Aminah Assilmi Saat menjadi pembaptis dari Oklahoma wanita ini mempelajari Islam untuk mengajak teman sekampusnya memeluk Kristen. Tapi yang terjadi kemudian sungguh jauh dari dugaan. Namanya Aminah Assilmi. Saat kuliah dia mengambil program studi pariwisata di sebuah perguruan tinggi di Amerika. Pertama kali dia bertemu orang Islam saat kuliah, tepatnya pada tahun pertama memasuki dunia akademik perkuliahan.
Saat perkuliahan berlangsung, Aminah biasanya duduk di barisan terdepan. Dia selalu mencatat dan mengingat penjelasan para dosen. Dia adalah peraih beberapa penghargaan di kampusnya, sebuah prestasi yang membuat namanya mudah diingat orang.
Aminah bukan orang yang mudah bergaul. Agak sulit baginya untuk memulai pembicaraan, terlebih menjadi pemecah keheningan. Aminah mau berbicara jika terpaksa.
Hanya kepada satu golongan saja dia sungguh merasa nyaman, dan mudah berinteraksi. “Anak-anak adalah sekumpulan orang yang membuat saya nyaman,” terangnya.
Kalau sudah bersama mereka, senyuman perempuan ini terlihat bagai bunga merekah di musim semi. Senyuman itu muncul bukan karena kesenangan materi, tapi karena sebuah kebahagiaan bercengkerama sekaligus mendidik makhluk Tuhan yang masih suci dari dosa pengotor hati.
Mungkin menjadi beban pikirannya juga jika selama ini dia sulit bergaul dengan teman-temannya. Entah dia merencanakan untuk menghilangkan kelemahannya itu atau tidak, yang jelas dia terpilih mengikuti drama teaterikal.

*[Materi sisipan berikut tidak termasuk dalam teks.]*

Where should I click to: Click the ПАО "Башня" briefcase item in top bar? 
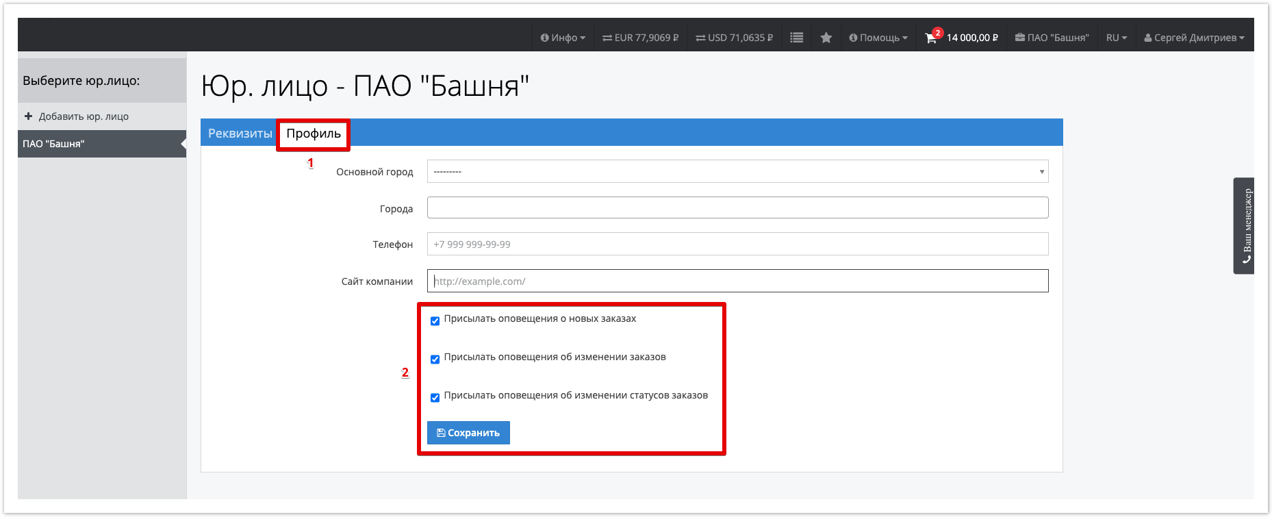[x=1052, y=38]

Tak sanggup rasanya meneruskan kegiatan ini. Bayangkan, berhadapan dengan sedikit orang saja Aminah sulit memulai pembicaraan, apalagi ketika berhadapan dengan ratusan atau ribuan orang yang menonton pentasnya.
“Sangat mengerikan,” kesannya, “di hadapan kelas saja saya tidak berani bertanya bagaimana caranya pergi ke panggung berhadapan dengan orang banyak?”

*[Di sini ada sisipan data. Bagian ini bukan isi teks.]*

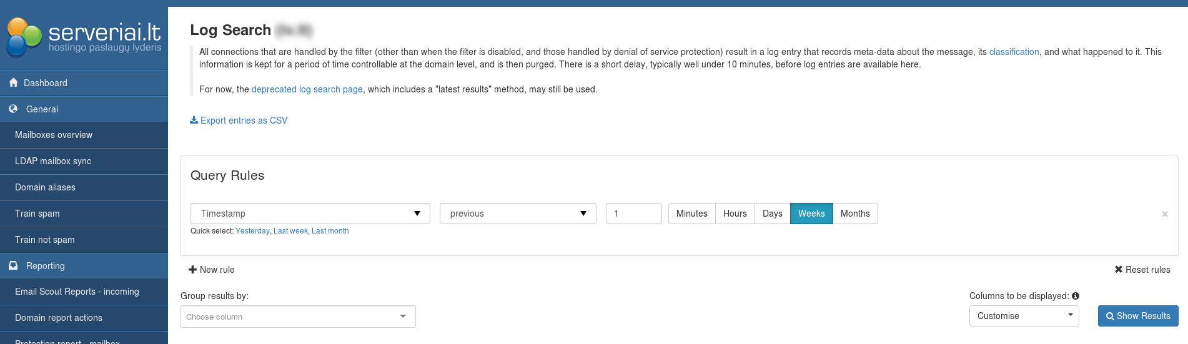Open Mailboxes overview in the sidebar
Image resolution: width=1188 pixels, height=344 pixels.
pos(54,135)
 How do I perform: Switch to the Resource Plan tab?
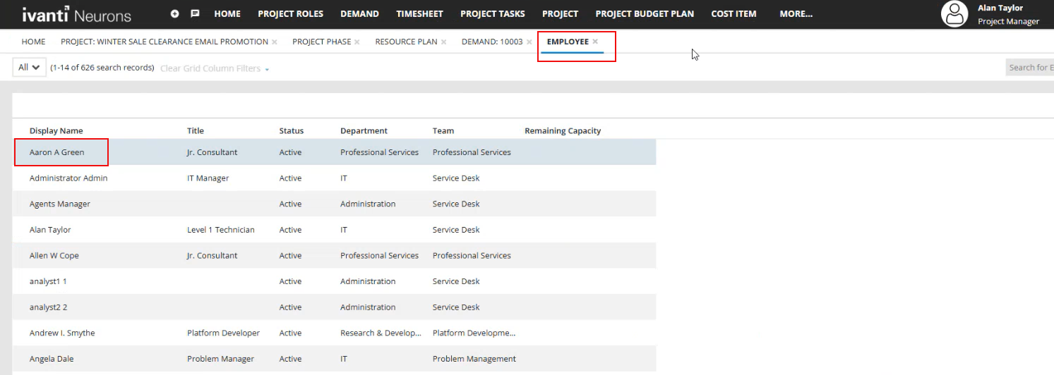[406, 42]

Sesampainya di rumah, dia keluhkan masalah itu kepada suaminya. Berdasarkan saran suaminya, Aminah perlu menjelaskan kepada gurunya tentang kekurangannya itu, dan mengganti kegiatan drama teaterikal dengan seni lukis.
Kali ini Aminah berani berhadapan dengan gurunya. Dan berhasil. Permintaan Aminah diterima. Hari berikutnya dia masuk kelas seni lukis dengan penuh bahagia. Tidak ada lagi yang menonton, yang melihat wajah Aminah hanya koas, kertas, atupun kain kanvas untuk melukis.
Ketika membuka pintu kelas perasaan gamang mulai menghantui pikirannya. Pada mulanya dia mengira pengikut kelas seni lukis adalah orang-orang sebangsanya, orang Amerika, atau kulit putih pada umumnya. Ternyata bukan. Kelas itu penuh dengan orang Arab Muslim. Aminah menganggap mereka “penunggang onta”
Dalam pikiran Aminah, orang-orang Muslim tidak bisa dipercaya. Mereka dianggap penipu dan selalu dibenci. Keinginan untuk melangkah masuk dia tahan. Pintu kelas ditutupnya dan kembali pulang. “Bagaimana bisa saya berkumpul dengan penyakit membahayakan, bisa tertular juga di kemudian hari,” ungkapnya mengenang isi hatinya saat itu.
Kembali dia melapor tentang kejadian itu kepada suaminya. Aminah bisa saja memutuskan langsung apa yang hendak dia perbuat kemudian, tetapi harus dipikirkan dulu, barangkali Tuhan punya maksud tertentu, begitu suaminya memberi saran.
Di samping itu, dia juga tidak mau menyia-nyiakan beasiswanya. Kalau disia-siakan, huruf F, abjad yang menggambarkan nilai terendah mahasiswa, akan merenggut beasiswanya.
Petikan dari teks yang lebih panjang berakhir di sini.